Task brief
The records, repeated exactly and in full, are the expected answer.

(Records shown)

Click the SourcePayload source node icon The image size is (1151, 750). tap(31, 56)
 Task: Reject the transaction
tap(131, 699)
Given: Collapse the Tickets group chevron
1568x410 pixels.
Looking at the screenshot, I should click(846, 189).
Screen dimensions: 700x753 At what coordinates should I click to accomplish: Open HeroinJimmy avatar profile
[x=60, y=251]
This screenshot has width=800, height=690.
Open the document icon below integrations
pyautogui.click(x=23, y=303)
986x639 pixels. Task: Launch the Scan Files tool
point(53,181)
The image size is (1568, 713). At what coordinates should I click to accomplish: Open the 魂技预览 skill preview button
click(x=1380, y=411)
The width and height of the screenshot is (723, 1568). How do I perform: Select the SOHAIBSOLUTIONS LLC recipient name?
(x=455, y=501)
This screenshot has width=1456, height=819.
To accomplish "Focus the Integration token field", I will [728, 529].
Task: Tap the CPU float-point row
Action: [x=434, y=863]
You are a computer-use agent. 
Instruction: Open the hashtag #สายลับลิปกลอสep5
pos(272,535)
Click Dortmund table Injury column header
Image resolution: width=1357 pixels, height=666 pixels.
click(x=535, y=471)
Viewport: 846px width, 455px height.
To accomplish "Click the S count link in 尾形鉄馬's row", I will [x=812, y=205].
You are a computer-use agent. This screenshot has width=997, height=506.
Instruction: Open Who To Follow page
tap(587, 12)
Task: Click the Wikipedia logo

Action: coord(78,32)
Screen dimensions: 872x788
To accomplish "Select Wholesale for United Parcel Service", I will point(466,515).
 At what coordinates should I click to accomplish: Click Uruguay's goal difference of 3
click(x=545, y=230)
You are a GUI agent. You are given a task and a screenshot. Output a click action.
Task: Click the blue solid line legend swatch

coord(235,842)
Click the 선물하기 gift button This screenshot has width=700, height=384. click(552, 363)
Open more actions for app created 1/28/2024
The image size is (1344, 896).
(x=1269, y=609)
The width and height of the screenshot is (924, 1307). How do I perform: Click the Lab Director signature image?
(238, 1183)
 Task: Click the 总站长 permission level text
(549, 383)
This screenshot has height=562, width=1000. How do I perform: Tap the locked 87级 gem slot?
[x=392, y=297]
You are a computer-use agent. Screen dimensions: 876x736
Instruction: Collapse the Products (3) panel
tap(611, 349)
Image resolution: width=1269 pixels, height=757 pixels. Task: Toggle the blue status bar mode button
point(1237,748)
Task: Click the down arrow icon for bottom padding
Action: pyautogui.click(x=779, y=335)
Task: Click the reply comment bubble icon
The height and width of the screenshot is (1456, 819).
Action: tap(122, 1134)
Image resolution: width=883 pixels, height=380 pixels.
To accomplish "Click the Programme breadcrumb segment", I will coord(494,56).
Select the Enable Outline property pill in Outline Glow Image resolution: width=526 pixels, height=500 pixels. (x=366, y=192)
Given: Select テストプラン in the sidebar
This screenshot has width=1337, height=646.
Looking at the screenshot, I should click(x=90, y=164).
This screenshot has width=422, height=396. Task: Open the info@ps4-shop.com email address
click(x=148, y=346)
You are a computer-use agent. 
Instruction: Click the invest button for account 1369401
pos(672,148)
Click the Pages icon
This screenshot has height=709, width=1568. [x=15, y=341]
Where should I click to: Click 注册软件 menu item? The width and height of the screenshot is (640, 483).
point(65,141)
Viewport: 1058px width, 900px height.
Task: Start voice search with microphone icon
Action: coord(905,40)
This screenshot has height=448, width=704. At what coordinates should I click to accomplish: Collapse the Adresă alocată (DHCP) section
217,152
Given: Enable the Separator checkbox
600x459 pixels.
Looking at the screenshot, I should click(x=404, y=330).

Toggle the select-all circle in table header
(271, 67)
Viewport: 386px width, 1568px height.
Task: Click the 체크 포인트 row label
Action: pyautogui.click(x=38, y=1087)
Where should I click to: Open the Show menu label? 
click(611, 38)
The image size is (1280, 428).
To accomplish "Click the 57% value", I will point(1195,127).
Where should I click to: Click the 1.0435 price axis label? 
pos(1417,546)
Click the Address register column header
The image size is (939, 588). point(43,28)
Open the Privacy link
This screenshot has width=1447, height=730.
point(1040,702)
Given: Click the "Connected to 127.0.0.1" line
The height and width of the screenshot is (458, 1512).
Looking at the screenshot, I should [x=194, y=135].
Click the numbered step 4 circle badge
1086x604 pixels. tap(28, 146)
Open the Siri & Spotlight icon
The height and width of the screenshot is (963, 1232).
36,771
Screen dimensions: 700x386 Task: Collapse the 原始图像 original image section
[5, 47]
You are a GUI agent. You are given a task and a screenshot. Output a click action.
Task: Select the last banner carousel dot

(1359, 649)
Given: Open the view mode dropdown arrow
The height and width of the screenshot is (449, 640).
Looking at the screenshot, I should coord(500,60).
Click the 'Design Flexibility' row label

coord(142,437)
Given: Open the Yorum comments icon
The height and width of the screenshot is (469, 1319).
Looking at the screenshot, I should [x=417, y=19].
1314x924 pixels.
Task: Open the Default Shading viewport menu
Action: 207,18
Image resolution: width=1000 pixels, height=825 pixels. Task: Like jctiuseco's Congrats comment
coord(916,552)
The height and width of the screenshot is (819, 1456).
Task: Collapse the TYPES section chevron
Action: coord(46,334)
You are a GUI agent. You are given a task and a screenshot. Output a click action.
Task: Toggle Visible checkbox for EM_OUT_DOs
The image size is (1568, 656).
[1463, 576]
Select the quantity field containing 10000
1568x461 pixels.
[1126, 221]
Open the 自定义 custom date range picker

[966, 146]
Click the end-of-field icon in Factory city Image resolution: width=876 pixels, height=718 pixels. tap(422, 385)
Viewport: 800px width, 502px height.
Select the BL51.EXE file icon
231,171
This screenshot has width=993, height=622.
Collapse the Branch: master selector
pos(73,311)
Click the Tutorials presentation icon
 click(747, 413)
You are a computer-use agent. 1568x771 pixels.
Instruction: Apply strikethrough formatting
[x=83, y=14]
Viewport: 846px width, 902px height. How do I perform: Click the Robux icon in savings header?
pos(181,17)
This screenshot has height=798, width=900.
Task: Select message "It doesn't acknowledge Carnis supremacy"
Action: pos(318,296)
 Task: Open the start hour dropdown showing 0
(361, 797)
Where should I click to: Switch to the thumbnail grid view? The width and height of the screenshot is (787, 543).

(End Records shown)

Expected answer
Click the SourcePayload source node icon The image size is (1151, 750). tap(31, 56)
 Task: Reject the transaction
tap(131, 699)
Given: Collapse the Tickets group chevron
1568x410 pixels.
Looking at the screenshot, I should click(846, 189).
Screen dimensions: 700x753 At what coordinates should I click to accomplish: Open HeroinJimmy avatar profile
[x=60, y=251]
This screenshot has width=800, height=690.
Open the document icon below integrations
pyautogui.click(x=23, y=303)
986x639 pixels. Task: Launch the Scan Files tool
point(53,181)
The image size is (1568, 713). At what coordinates should I click to accomplish: Open the 魂技预览 skill preview button
click(x=1380, y=411)
The width and height of the screenshot is (723, 1568). How do I perform: Select the SOHAIBSOLUTIONS LLC recipient name?
(x=455, y=501)
This screenshot has width=1456, height=819.
To accomplish "Focus the Integration token field", I will [728, 529].
Task: Tap the CPU float-point row
Action: [x=434, y=863]
You are a computer-use agent. 
Instruction: Open the hashtag #สายลับลิปกลอสep5
pos(272,535)
Click Dortmund table Injury column header
Image resolution: width=1357 pixels, height=666 pixels.
click(x=535, y=471)
Viewport: 846px width, 455px height.
To accomplish "Click the S count link in 尾形鉄馬's row", I will [x=812, y=205].
You are a computer-use agent. This screenshot has width=997, height=506.
Instruction: Open Who To Follow page
tap(587, 12)
Task: Click the Wikipedia logo

Action: coord(78,32)
Screen dimensions: 872x788
To accomplish "Select Wholesale for United Parcel Service", I will point(466,515).
 At what coordinates should I click to accomplish: Click Uruguay's goal difference of 3
click(x=545, y=230)
You are a GUI agent. You are given a task and a screenshot. Output a click action.
Task: Click the blue solid line legend swatch

coord(235,842)
Click the 선물하기 gift button This screenshot has width=700, height=384. click(552, 363)
Open more actions for app created 1/28/2024
The image size is (1344, 896).
(x=1269, y=609)
The width and height of the screenshot is (924, 1307). How do I perform: Click the Lab Director signature image?
(238, 1183)
 Task: Click the 总站长 permission level text
(549, 383)
This screenshot has height=562, width=1000. How do I perform: Tap the locked 87级 gem slot?
[x=392, y=297]
You are a computer-use agent. Screen dimensions: 876x736
Instruction: Collapse the Products (3) panel
tap(611, 349)
Image resolution: width=1269 pixels, height=757 pixels. Task: Toggle the blue status bar mode button
point(1237,748)
Task: Click the down arrow icon for bottom padding
Action: pyautogui.click(x=779, y=335)
Task: Click the reply comment bubble icon
The height and width of the screenshot is (1456, 819).
Action: tap(122, 1134)
Image resolution: width=883 pixels, height=380 pixels.
To accomplish "Click the Programme breadcrumb segment", I will coord(494,56).
Select the Enable Outline property pill in Outline Glow Image resolution: width=526 pixels, height=500 pixels. (x=366, y=192)
Given: Select テストプラン in the sidebar
This screenshot has width=1337, height=646.
Looking at the screenshot, I should click(x=90, y=164).
This screenshot has width=422, height=396. Task: Open the info@ps4-shop.com email address
click(x=148, y=346)
You are a computer-use agent. 
Instruction: Click the invest button for account 1369401
pos(672,148)
Click the Pages icon
This screenshot has height=709, width=1568. [x=15, y=341]
Where should I click to: Click 注册软件 menu item? The width and height of the screenshot is (640, 483).
point(65,141)
Viewport: 1058px width, 900px height.
Task: Start voice search with microphone icon
Action: coord(905,40)
This screenshot has height=448, width=704. At what coordinates should I click to accomplish: Collapse the Adresă alocată (DHCP) section
217,152
Given: Enable the Separator checkbox
600x459 pixels.
Looking at the screenshot, I should click(x=404, y=330).

Toggle the select-all circle in table header
(271, 67)
Viewport: 386px width, 1568px height.
Task: Click the 체크 포인트 row label
Action: pyautogui.click(x=38, y=1087)
Where should I click to: Open the Show menu label? 
click(611, 38)
The image size is (1280, 428).
To accomplish "Click the 57% value", I will point(1195,127).
Where should I click to: Click the 1.0435 price axis label? 
pos(1417,546)
Click the Address register column header
The image size is (939, 588). point(43,28)
Open the Privacy link
This screenshot has width=1447, height=730.
point(1040,702)
Given: Click the "Connected to 127.0.0.1" line
The height and width of the screenshot is (458, 1512).
Looking at the screenshot, I should [x=194, y=135].
Click the numbered step 4 circle badge
1086x604 pixels. tap(28, 146)
Open the Siri & Spotlight icon
The height and width of the screenshot is (963, 1232).
36,771
Screen dimensions: 700x386 Task: Collapse the 原始图像 original image section
[5, 47]
You are a GUI agent. You are given a task and a screenshot. Output a click action.
Task: Select the last banner carousel dot

(1359, 649)
Given: Open the view mode dropdown arrow
The height and width of the screenshot is (449, 640).
Looking at the screenshot, I should coord(500,60).
Click the 'Design Flexibility' row label

coord(142,437)
Given: Open the Yorum comments icon
The height and width of the screenshot is (469, 1319).
Looking at the screenshot, I should [x=417, y=19].
1314x924 pixels.
Task: Open the Default Shading viewport menu
Action: 207,18
Image resolution: width=1000 pixels, height=825 pixels. Task: Like jctiuseco's Congrats comment
coord(916,552)
The height and width of the screenshot is (819, 1456).
Task: Collapse the TYPES section chevron
Action: coord(46,334)
You are a GUI agent. You are given a task and a screenshot. Output a click action.
Task: Toggle Visible checkbox for EM_OUT_DOs
The image size is (1568, 656).
[1463, 576]
Select the quantity field containing 10000
1568x461 pixels.
[1126, 221]
Open the 自定义 custom date range picker

[966, 146]
Click the end-of-field icon in Factory city Image resolution: width=876 pixels, height=718 pixels. tap(422, 385)
Viewport: 800px width, 502px height.
Select the BL51.EXE file icon
231,171
This screenshot has width=993, height=622.
Collapse the Branch: master selector
pos(73,311)
Click the Tutorials presentation icon
 click(747, 413)
You are a computer-use agent. 1568x771 pixels.
Instruction: Apply strikethrough formatting
[x=83, y=14]
Viewport: 846px width, 902px height. How do I perform: Click the Robux icon in savings header?
pos(181,17)
This screenshot has height=798, width=900.
Task: Select message "It doesn't acknowledge Carnis supremacy"
Action: pos(318,296)
 Task: Open the start hour dropdown showing 0
(361, 797)
Where should I click to: Switch to the thumbnail grid view? The width and height of the screenshot is (787, 543).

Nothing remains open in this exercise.